* **DOCUMENT SECTION**
--- Begin ---

A Grain of Salt

Understanding Platform Engineering

· Teddy Aryono

Platform engineering has emerged as one of the most significant shifts in how organizations build and deliver software. Yet despite the buzz, there’s often confusion about what platform engineering actually entails, how it differs from related disciplines, and why it represents a fundamental rethinking of how we enable developer productivity.

This post establishes the foundation: what platform engineering is, what platforms fundamentally are, and why this matters for both engineering organizations and individual engineers.

What Is Platform Engineering?

Platform engineering is the discipline of building and maintaining internal developer platforms (IDPs) that enable development teams to self-serve infrastructure, tools, and workflows. At its core, it’s about creating the “golden paths” that make it easy for developers to ship software quickly and reliably, without getting bogged down in infrastructure complexity.

--- End ---

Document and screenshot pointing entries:

--- Begin ---

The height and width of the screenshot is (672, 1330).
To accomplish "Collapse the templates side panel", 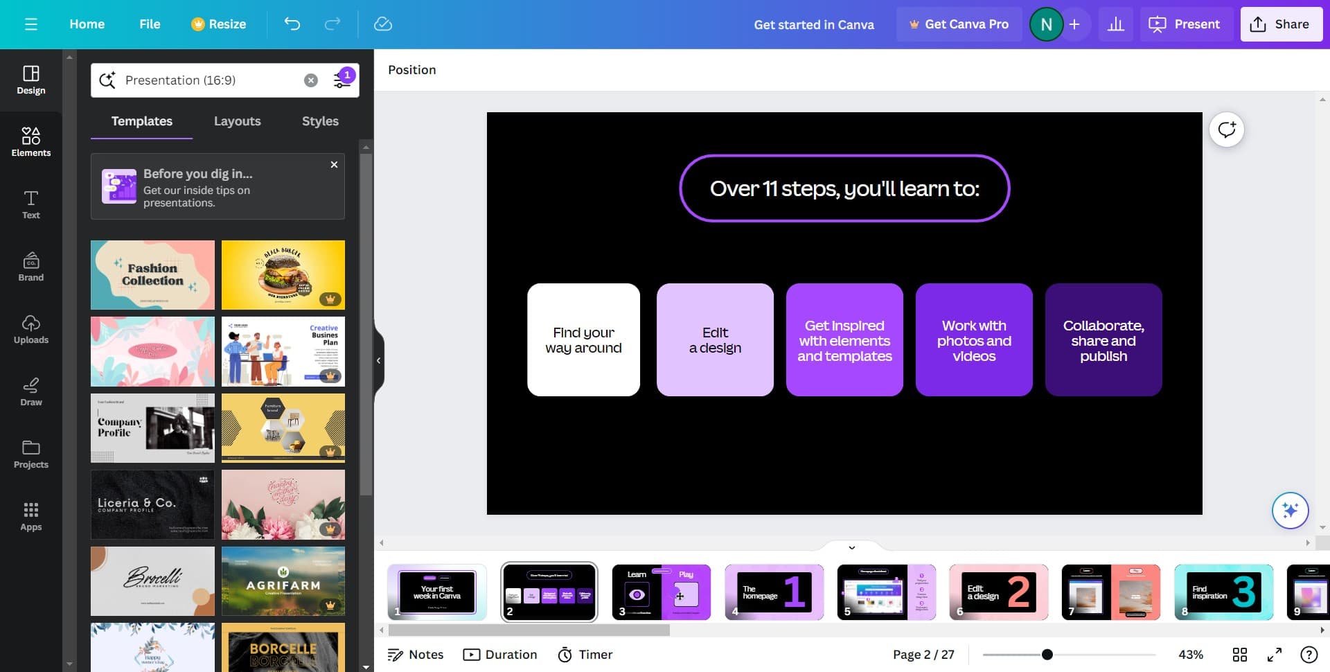I will [379, 360].
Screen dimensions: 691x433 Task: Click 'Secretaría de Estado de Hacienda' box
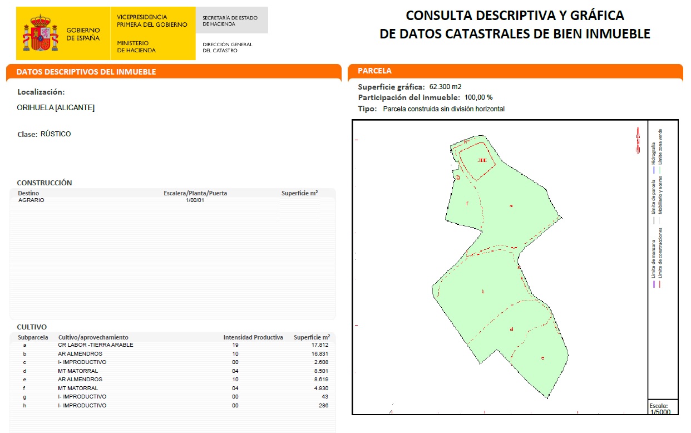coord(231,21)
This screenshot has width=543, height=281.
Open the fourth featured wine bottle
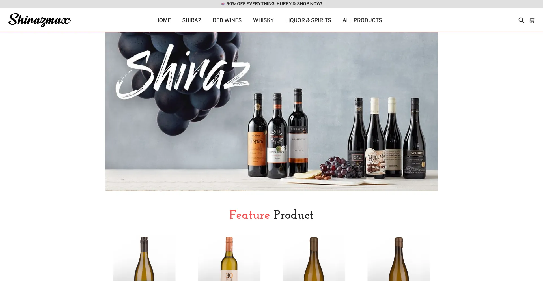click(x=399, y=259)
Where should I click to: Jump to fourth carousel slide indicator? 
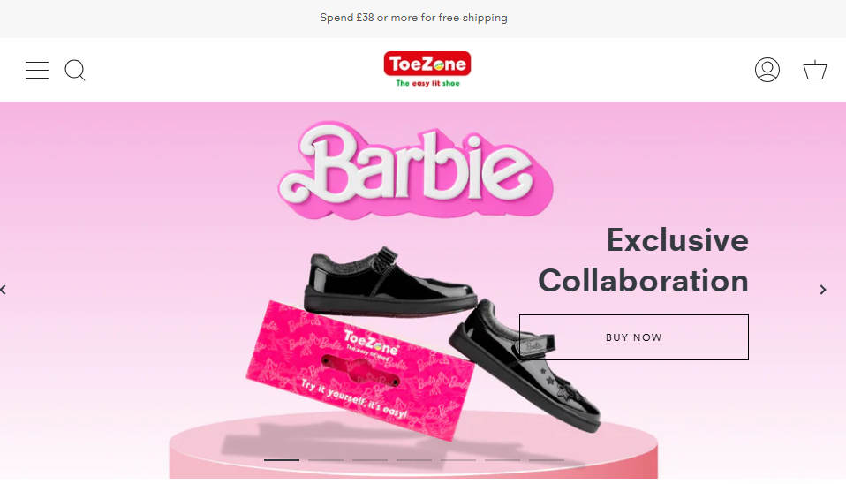coord(414,460)
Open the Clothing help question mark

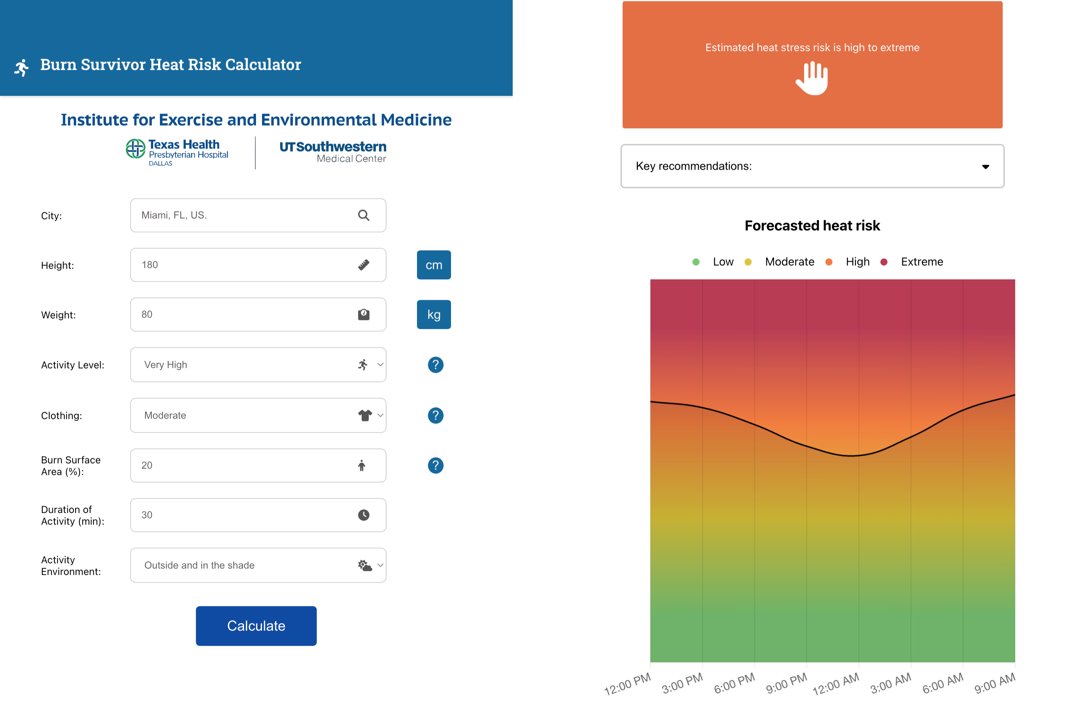[x=435, y=416]
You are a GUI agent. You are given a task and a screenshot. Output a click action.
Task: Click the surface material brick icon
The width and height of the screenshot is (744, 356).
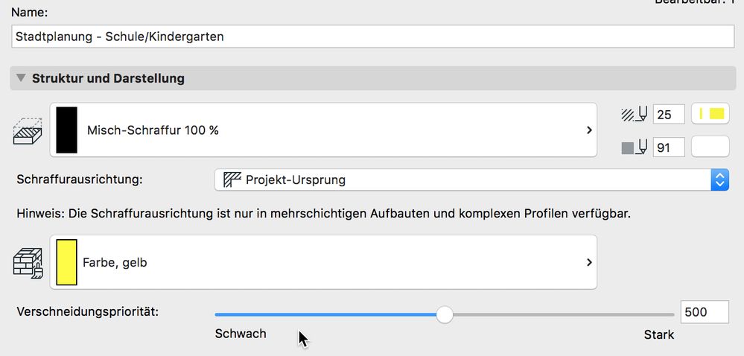click(x=28, y=262)
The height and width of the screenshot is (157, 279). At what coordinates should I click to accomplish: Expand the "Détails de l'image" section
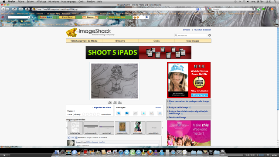point(177,117)
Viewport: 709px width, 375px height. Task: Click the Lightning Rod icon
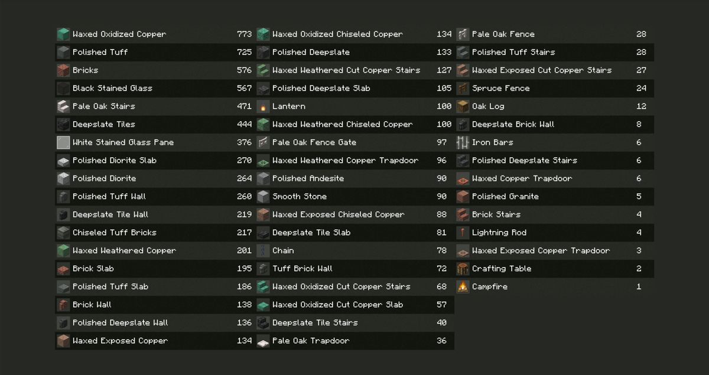pyautogui.click(x=463, y=233)
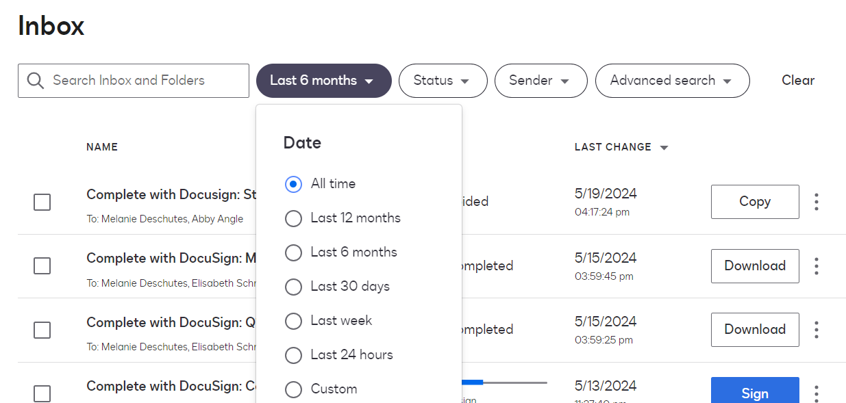846x403 pixels.
Task: Open the Sender filter dropdown
Action: coord(540,81)
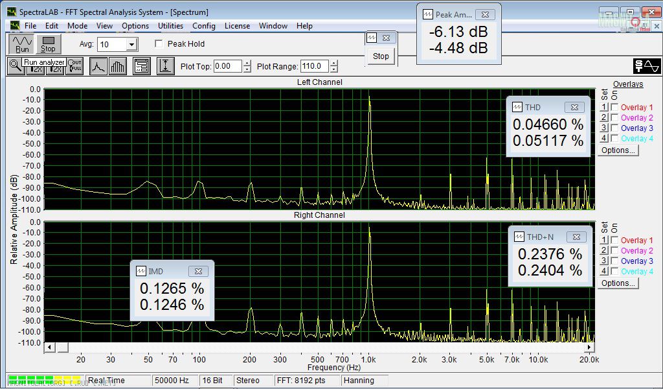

--- End ---

* **EXERCISE TASKS**
a) Using the platform engineering post, decide whether each statement agrees with it: (i) platform engineering lets development teams self-serve infrastructure, tools, and workflows; (ii) people rarely find platform engineering confusing; (iii) platform engineering centers on building platforms for external customers. Answer yes or no for each and quote the words from the post that settle it.
b) Carry on with the platform engineering post, starting after its last sentence.

* **RESPONSES BY TASK**
a)
(i) Yes: "enable development teams to self-serve infrastructure, tools, and workflows"
(ii) No: "there’s often confusion about what platform engineering actually entails"
(iii) No: "building and maintaining internal developer platforms (IDPs)"

b)
The fundamental insight is to treat your internal platform as a product, with developers as your customers. You’re abstracting away the complexity of cloud infrastructure, deployment pipelines, observability tools, and operational concerns into a cohesive, self-service experience.

Core Responsibilities

Platform engineers typically focus on:

Infrastructure abstraction - Building interfaces and tooling that hide complexity while providing flexibility. This isn’t about dumbing things down; it’s about providing the right level of abstraction for common use cases while maintaining escape hatches for edge cases.

Developer experience - Creating intuitive workflows for common tasks like deploying services, accessing databases, or setting up monitoring. The goal is to minimize cognitive load and time-to-value.

Self-service capabilities - Enabling teams to provision resources and deploy applications without tickets or manual intervention. This is non-negotiable; without self-service, you’re just ops with better tooling.

Standardization - Establishing patterns and templates that encode best practices. When done well, this reduces decision fatigue and increases reliability across the organization.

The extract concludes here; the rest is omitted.